They left several houses, barns, churches, and a school instead of tearing them all down. And they keep the bottomlands in part of the valley maintained as fields instead of letting them grow up in woods. Some of my kin lived in there before the Park bought it up and ran them out. They still have a reunion/homecoming over there every August. It's just across the ridge from me, and it's one of my favorite places on earth. It's being loved to death since they turned the elk loose, though. It's full of people on the weekends and you can't hardly get a site at the small campground for love or money.


----------



## NCHillbilly (Feb 11, 2021)

Artfuldodger said:


> What was the Nat. Forest campground we talked about that was near you. I think it was real high, had elk? and was above Maggie Valley. I think there was also a private campground near it.


You're probably taking about Balsam Mountain. It's in the national park, not the national forest.


----------



## NCHillbilly (Feb 11, 2021)

Semi-Pro said:


> Tent, restrooms would be nice. We are used to taking a bath in the creeks if nessasary. Mainly looking for a place to cool off in the summer and that doesn't get hot in the campground


Davidson River and Standing Indian both have bathhouses. Both are nice. There is probably more family-type stuff to do around Davidson River.


----------



## Artfuldodger (Feb 11, 2021)

NCHillbilly said:


> You're probably taking about Balsam Mountain. It's in the national park, not the national forest.


I think that's it, Ok, it's a national park campground. Is Mile High near there and who owns it? It looks nice as well. I would think either of these would be nice and cool on summer nights.

https://www.campsitephotos.com/campground/nc/balsam-mountain/

https://milehighcampground.com/


----------



## NCHillbilly (Feb 11, 2021)

Buck70 said:


> Cataloochee is beautiful, but the ride to it can be a little scary.


???
I can be in there in about twenty minutes from my house. Been driving that road on a very regular basis since I was 16, never found it to be scary at all. Pretty good road, actually, for what it is. The Atlanta beltway is very scary to me.


----------



## NCHillbilly (Feb 11, 2021)

Artfuldodger said:


> I think that's it, Ok, it's a national park campground. Is Mile High near there and who owns it? It looks nice as well.


Mile High isn't far from there, it's on the Rez, and it's a private commercial campground.


----------



## Artfuldodger (Feb 11, 2021)

NCHillbilly said:


> Davidson River and Standing Indian both have bathhouses. Both are nice. There is probably more family-type stuff to do around Davidson River.

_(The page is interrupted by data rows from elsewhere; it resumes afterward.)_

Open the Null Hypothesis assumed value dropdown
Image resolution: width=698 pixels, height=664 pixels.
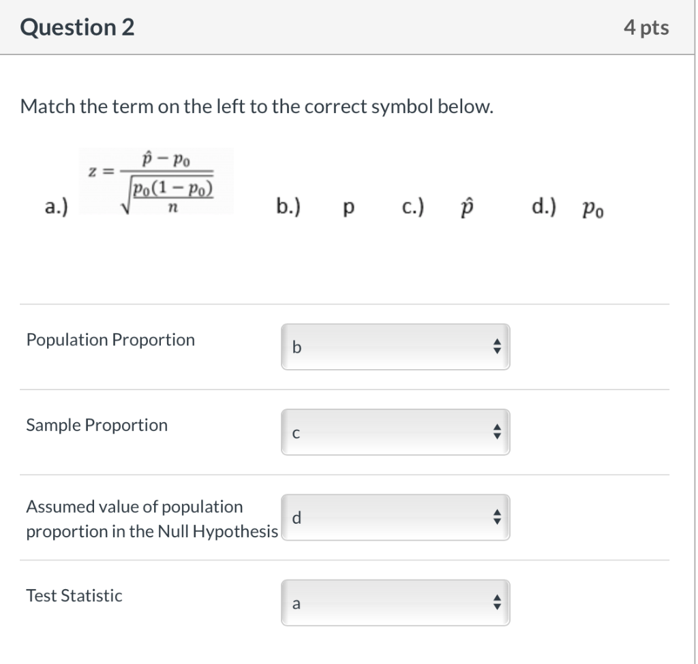pyautogui.click(x=395, y=518)
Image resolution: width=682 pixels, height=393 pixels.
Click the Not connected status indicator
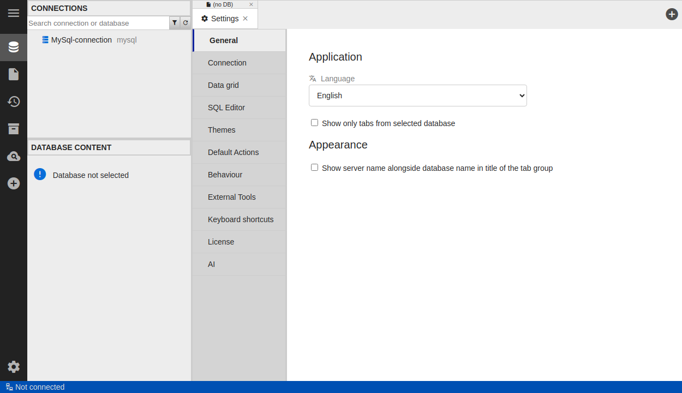35,387
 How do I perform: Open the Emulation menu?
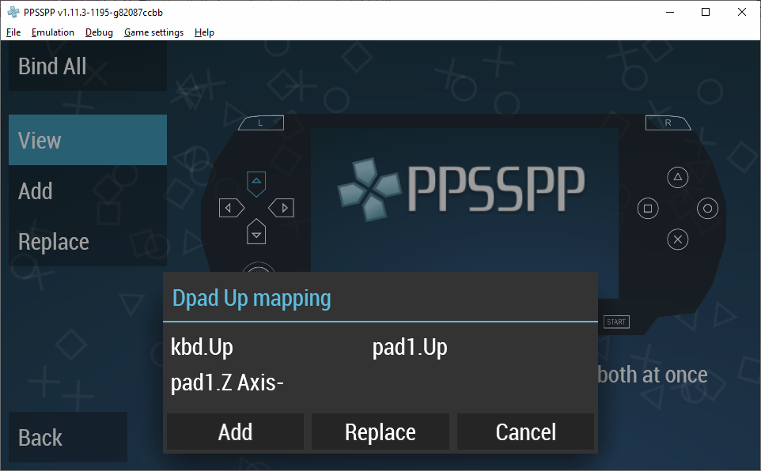[52, 32]
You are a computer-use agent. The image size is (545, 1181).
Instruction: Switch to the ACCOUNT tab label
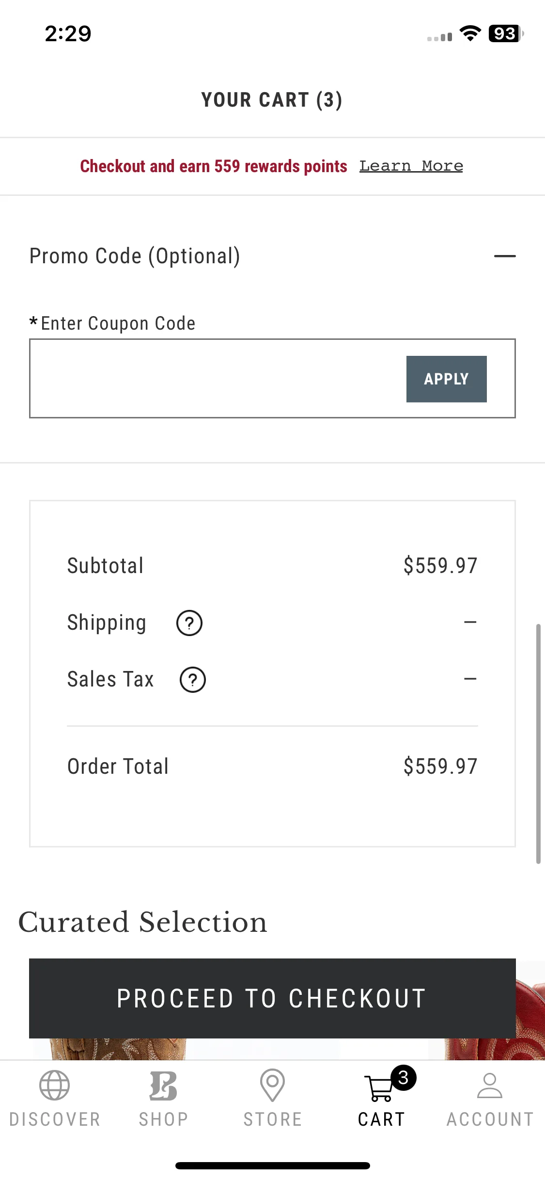coord(490,1119)
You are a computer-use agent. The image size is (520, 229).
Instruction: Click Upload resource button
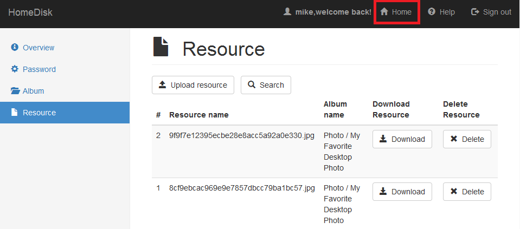193,85
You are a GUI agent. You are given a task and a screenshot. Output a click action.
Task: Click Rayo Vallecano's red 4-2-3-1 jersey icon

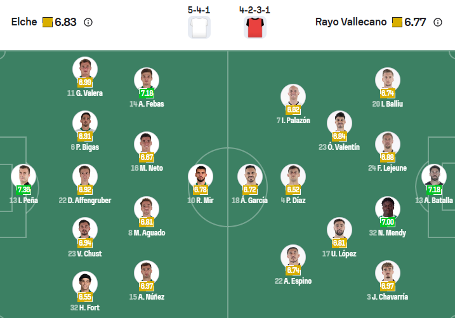(x=254, y=27)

Near Davidson River, I've read about some riding stables near there, plus tubing, Sliding Rock, waterfalls, the forestry museum, the Blue Ridge Parkway, and the Pisgah Inn.
I will say the drive up hwy 276 from hwy 64 to the parkway is one of the most scenic roads in the mountains. Smells like brake pads on the way down,lol.

Oh, and we appreciate the local input, thanks!


----------



## NCHillbilly (Feb 11, 2021)

Artfuldodger said:


> Near Davidson River, I've read about some riding stables near there, plus tubing, Sliding Rock, waterfalls, the forestry museum, the Blue Ridge Parkway, and the Pisgah Inn.
> I will say the drive up hwy 276 from hwy 64 to the parkway is one of the most scenic roads in the mountains. Smells like brake pads on the way down,lol.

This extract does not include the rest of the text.